Open bmaranville opened 8 months ago
Here is a demo with debouncing turned off:
https://github.com/silx-kit/h5web/assets/686570/4d791ea8-c83f-49c7-a1e5-a16caccbb209
Great call @bmaranville, I wholly agree.
The debounce indeed only makes sense when using providers that make requests for each slice such as H5Grove or HSDS. It only gets in the way of responsiveness when using the H5Wasm provider.
I agree that the debouncing is not ideal. Our main goal at the time was to avoid spamming h5grove with concurrent requests while keeping the slider responsive. I think this was before h5wasm came along.
If I'm not mistaken, the solution you suggest, while logical for h5wasm, has the major downside that it would slow down slicing with h5grove: when the slider moves from index 0 to 1 and then to index 2, the slice for index 1 would have to finish fetching before the slice for index 2 could start being fetched.

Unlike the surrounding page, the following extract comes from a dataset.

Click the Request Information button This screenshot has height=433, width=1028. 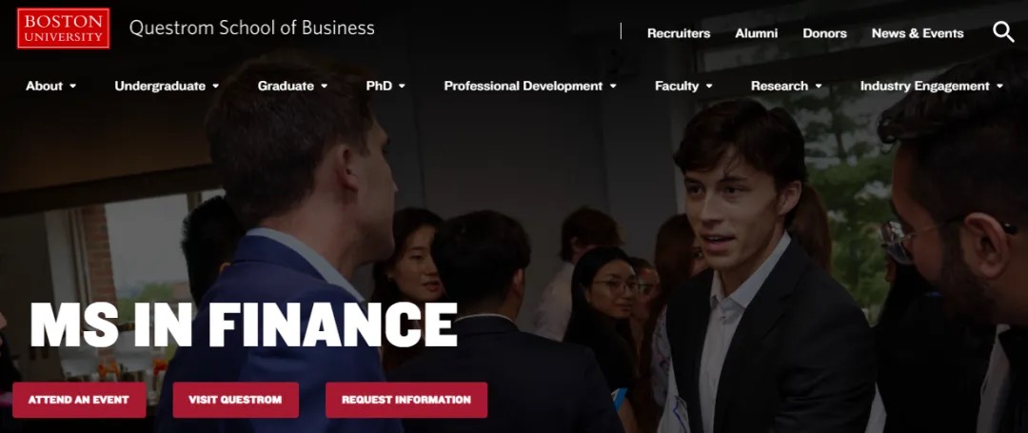coord(406,400)
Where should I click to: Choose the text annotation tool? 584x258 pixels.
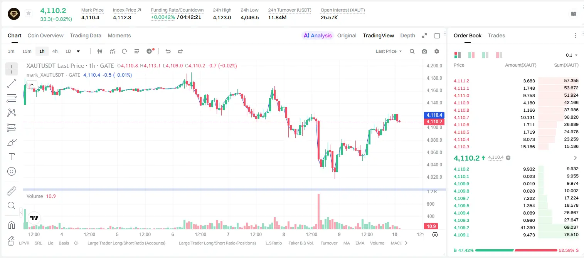coord(12,157)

Instead, I think the debouncing needs to happen at the fetching level, within the providers themselves, perhaps with some automatic-cancellation of stale requests as well. We ruled this out at the time because it seemed to require significant refactoring, including maybe replacing our current suspense-based fetching library, react-suspense-fetch
.
I've been meaning to switch to a more modern suspense fetching library for a long time. This sort of problem is typically what those libraries are for, so it seems a shame to reinvent the wheel.
I would also like to take better advantage of React's concurrent features (useTransition
, useDeferredValue
, etc.), for instance to avoid showing the Suspense
loading fallback while fetching new slices. After all, it is React's job to keep the UI responsive, so we shouldn't call requestAnimationFrame
ourselves if we can avoid it.
Obviously, this refactoring of the providers and fetching library is not going to happen next week, so in the meantime, if you can think of another workaround that accelerates h5wasm without slowing down h5grove, please don't hesitate to share it!
The debouncing algorithm is designed only to prevent an event from being fired too frequently - there is no affordance in the algorithm for trying to make it as reponsive as possible.
I would argue that even for h5grove, you would be better off not using debouncing. In the scenario proposed above, where a user has moved the slider from 0 to 1 to 2, there would be no benefit to the user from starting a fetch of slice 2 if the fetch/draw of slice 1 was not complete - particularly if they then move the slider to position 3 (or 15) within the same motion. It is not a good idea to stack slice fetches, even if there is some throttling done.
Unless you are going to do predictive fetching (which I am not recommending at all), I believe the way to keep the UI as lag-free as possible is to retrieve slices and plot them as soon as you can after the previous render is complete. If the plotting action in the client is taking a long time (which doesn't seem to be the case), one could make the case that fetching as soon as the previous fetch is complete makes more sense than waiting until (fetch and draw) is complete.
If there is a React animation system that exists for doing this kind of update optimization, I agree it would be easier to use that! But this type of animation does not agree well with a system in which the rendering (which in this case includes fetching or calling a slice function) is decoupled as a reactive element from the user input. You really need feedback on when the rendering is done to support a smooth update.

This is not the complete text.